Außerdem mache ich auf meinem privaten YouTube-Kanal jeden Tag Videos auf Türkisch. Bei insgesamt mehr als zwei Millionen Impressionen bei diesen Videos merke ich, dass der Bedarf nach Informationen sehr, sehr groß ist.
Die 15 Thesen der Initiative kulturelle Integration tragen den Titel „Zusammenhalt in Vielfalt“. Was bedeutet für Sie „Zusammenhalt in Vielfalt“ und welche der 15 Thesen ist Ihre „Lieblingsthese“?
„Zusammenhalt in Vielfalt“ bedeutet für mich, dass wir uns gegenseitig respektieren, stets an unsere Gemeinschaft denken, uns auf unsere Gemeinsamkeiten konzentrieren und solidarisch handeln. Ungeachtet dessen, wie unterschiedlich wir aussehen, sprechen oder glauben.

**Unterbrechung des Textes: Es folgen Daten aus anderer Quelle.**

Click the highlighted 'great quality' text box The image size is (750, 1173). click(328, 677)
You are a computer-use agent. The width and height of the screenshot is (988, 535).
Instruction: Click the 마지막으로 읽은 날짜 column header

„Ich bin ein meinungsstarker Mensch und liebe es, wenn ich andere Meinungen hören kann, die meinen Horizont erweitern.“
Und meine Lieblingsthese ist die Nummer 6: „Demokratische Debatten- und Streitkultur stärkt die Meinungsbildung in einer pluralistischen Gesellschaft.“ Ich bin ein meinungsstarker Mensch und liebe es, wenn ich andere Meinungen hören kann, die meinen Horizont erweitern. Eine Gesellschaft funktioniert, meiner Meinung nach, wie eine gute Beziehung: Nur wenn man über alles offen und ehrlich reden kann, hat sie eine solide Basis. Dasselbe gilt auch für unsere Demokratie, für die wir uns heute mehr denn je einsetzen sollten.
Vielen Dank!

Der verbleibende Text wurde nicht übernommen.